* What to produce
Return everything from the line containing "You are a computer-use" down to the line containing "Click Korea's 16", both included, reproducing those lines of the records verbatim.

* Records provided
────────────────
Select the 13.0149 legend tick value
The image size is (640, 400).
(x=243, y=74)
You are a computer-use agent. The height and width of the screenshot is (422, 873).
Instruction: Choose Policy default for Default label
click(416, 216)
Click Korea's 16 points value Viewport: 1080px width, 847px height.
────────────────
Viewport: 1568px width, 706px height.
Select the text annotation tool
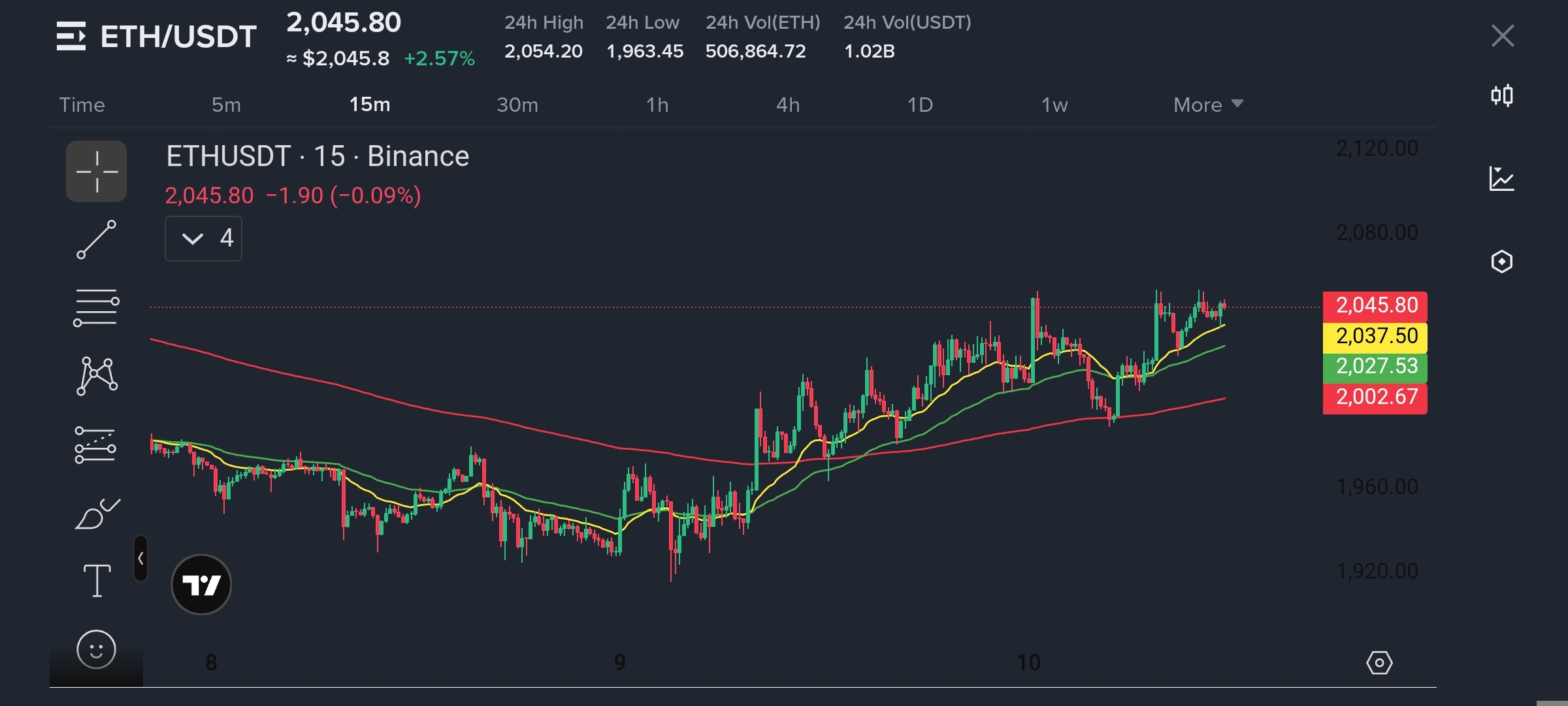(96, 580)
────────────────
* Response to the exercise
You are a computer-use agent. The height and width of the screenshot is (422, 873).
Instruction: Choose Policy default for Default label
click(416, 216)
Click Korea's 16 points value Viewport: 1080px width, 847px height.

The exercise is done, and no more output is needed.